Mrs. Worth was impatient. "With Lurline sick like this? Besides, the whole place is dark. Has something new happened to him?" She sounded hopeless.

"I'd stake my reputation as a nurse that measles has happened to him." Donna chuckled. "He's all broken out. Very pink bumps. I guess that's what's the matter with all the children."

Mrs. Worth groaned. "Not all of them. A lot haven't got it yet, but they will have. They were all playing together that first night. Some of that crowd that have nearly danced their heads off were around with the little ones, too. We're going to have a real epidemic around here, see if we don't." She wiped Lurline's mouth with a dampened cloth and laid her gently down.

Donna was more serious now. "I know. It's bad enough. But I didn't know what was the matter with them, and measles is about the last thing I thought about. I must say, I'm relieved. I think I'll go along and see if any of the others have broken out."

By midmorning, nearly all the sick had taken on a rosy hue and five more showed symptoms that the others had had earlier. Donna was busy, but no longer distressed.

She was just leaving one of the newly ill when she ran into Dusty Hosey in the dusky corridor. "Sorry, Miss Ledbury," he said. "I didn't see you."

She laughed. "You were lost in your thoughts, a million miles from here.

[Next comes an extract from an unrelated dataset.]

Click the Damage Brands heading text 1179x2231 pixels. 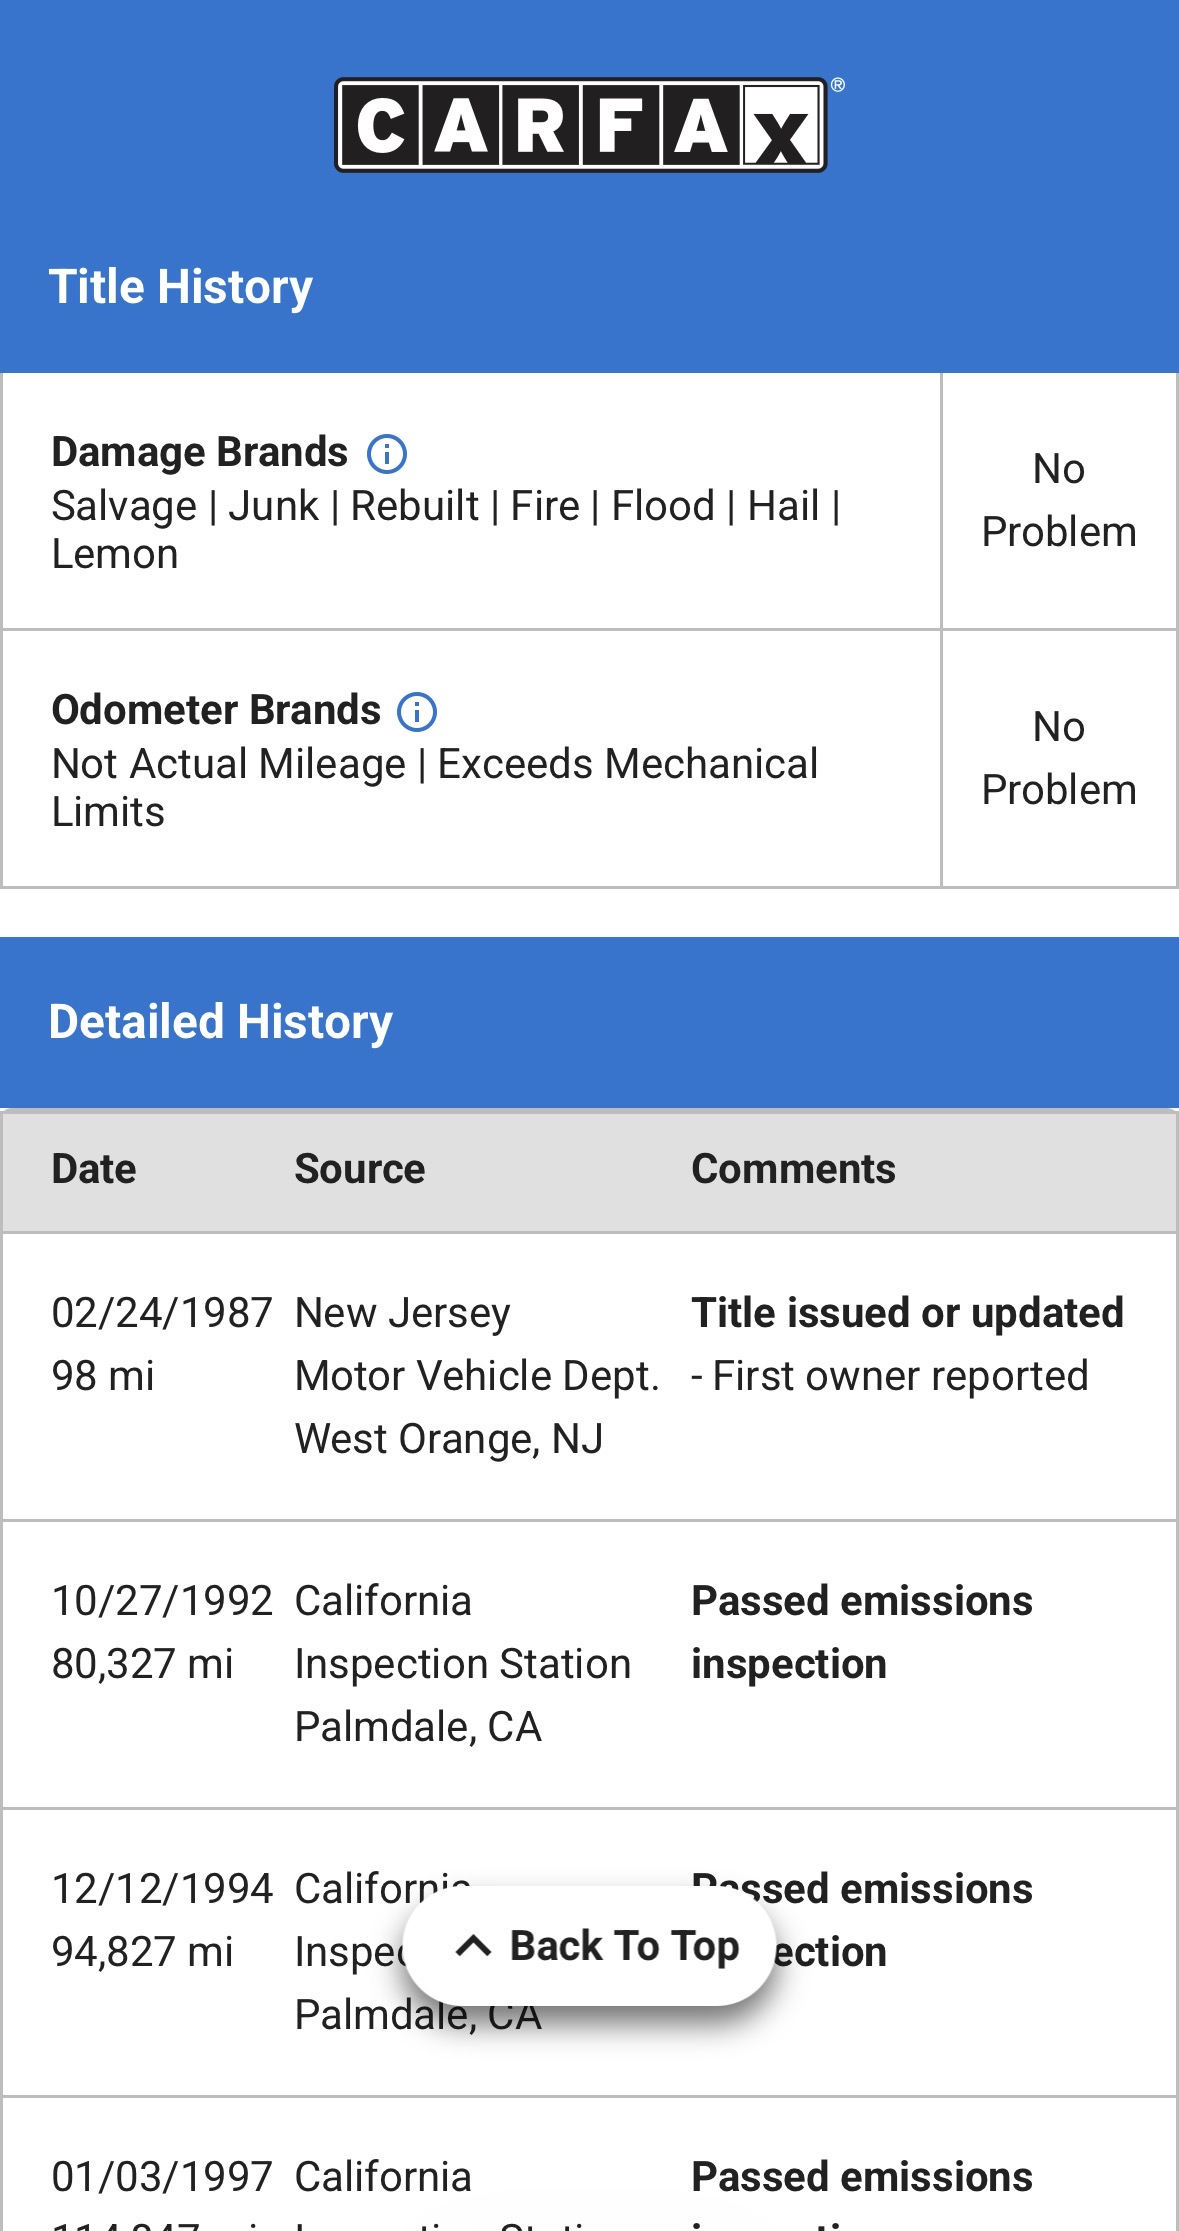tap(200, 452)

A penny for them?" She made a show of hunting in her pocket for the penny.

He did not meet her mood. "No'm, Miss Ledbury. My thoughts was right here at Flamingo." He looked as if he might go on his way without saying anything else.

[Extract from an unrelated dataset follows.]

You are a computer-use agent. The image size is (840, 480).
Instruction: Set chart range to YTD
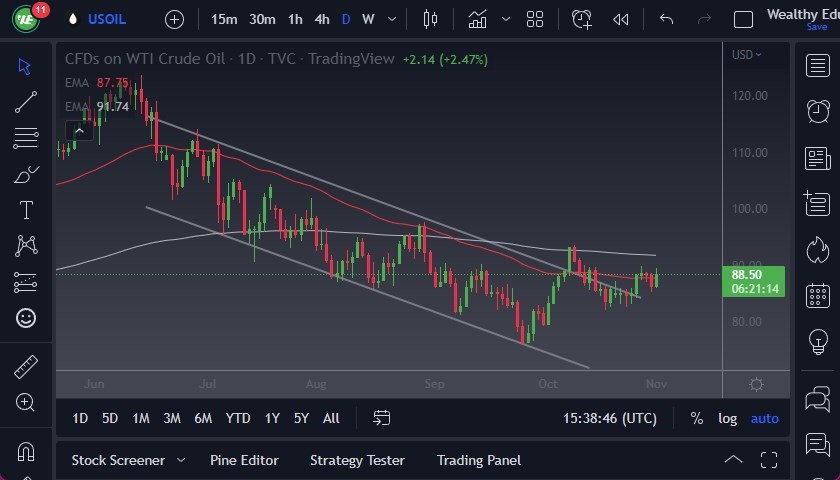[238, 418]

"If there's anything I can help with, Dusty, I'm willing," she offered. "I don't know whether a woman—"

"No'm. It's man's business, and maybe too big for me. That's what I'm tryin' to figure out. It's my gang, an' I got to do somethin' about them before — Well, it's my business because it's my gang, see?"

She nodded solemnly, not because she saw, but because something was evidently worrying the boy. She fixed her eyes on his face, saying nothing.

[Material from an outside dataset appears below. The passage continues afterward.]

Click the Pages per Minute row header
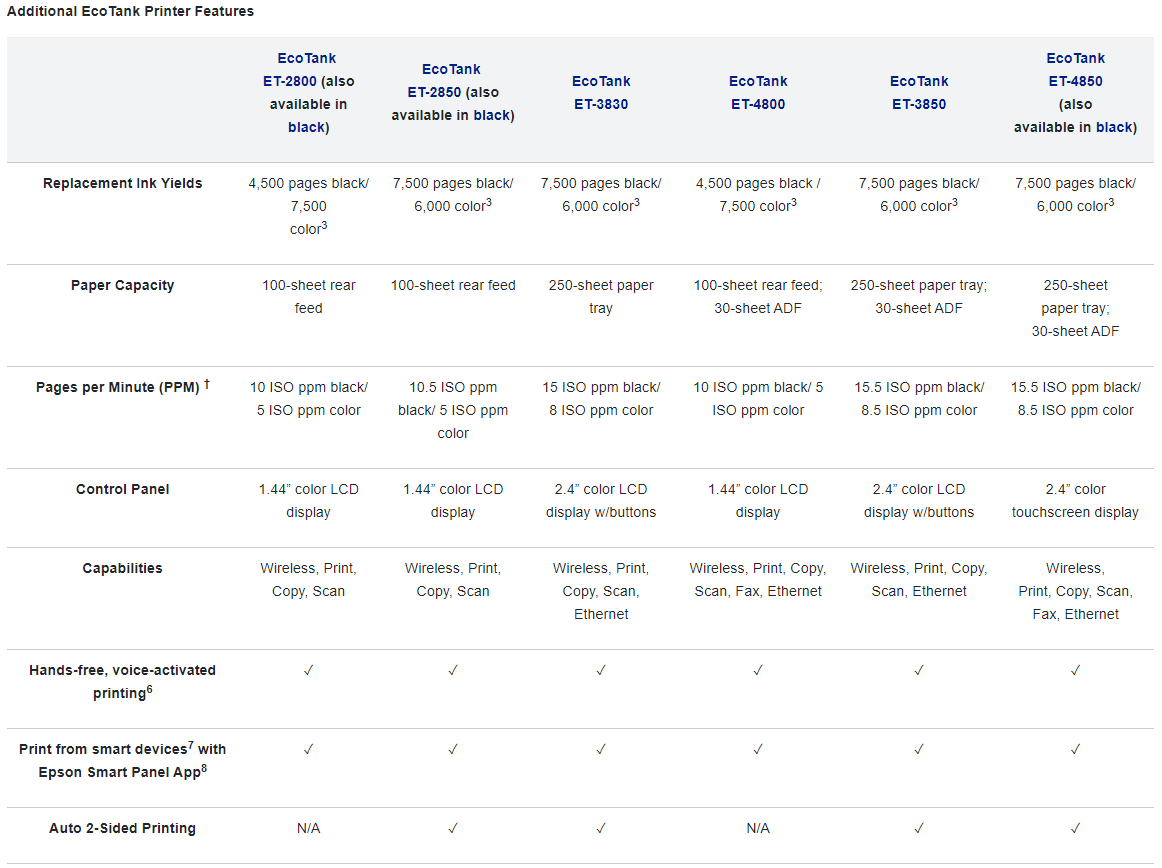This screenshot has height=868, width=1162. (x=122, y=386)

Almost at once, he went on again. "You reckon Mr. Warrender'd listen to me an' not think it was my gang's fault? I don't want them landin' in jail."

Donna hoped with all her heart that she was saying the right thing. "He didn't land you in jail that time you stole the car, did he? And the way you told it to me, that was your fault."

"No'm, it wasn't. Not exactly, anyhow. Seemed like I just had to drive that car. Like I couldn't help myself. Like something taken over and made me do it. Mr. Warrender, he seen that. Maybe—" He stood rubbing his chin and thinking deeply, a frown between his brows. "Yeah, I got to tell somebody. Might as well be Mr. Warrender, I reckon. Mr. Fincher's a nice man, but he's one of them that sees ever'thing right or wrong. And you know what, Miss Ledbury? Round here where Mr. Warrender used to live they ain't many things like that. Most things are sort of in the middle. You see?"

"I see. Mr. Warrender's—"

But Cliff joined them before Donna could tell the boy where he was.

"Did I hear somebody taking my name in vain?" he asked, his eyes twinkling. "It isn't nice to talk about a man behind his back, Miss L." Then, seeing how solemn their faces remained, he grew serious, too. "Sorry. I don't seem to have hit the right note. What's the trouble now?"

Dusty opened his mouth to speak, then closed it. He cleared his throat and stared at his feet. He twined his fingers and cracked his knuckles.

Donna once again rushed in where no wise woman would have dared. "Would telling you about something be—I believe the term is splitting to the police? I think that's what Dusty's trying to ask you."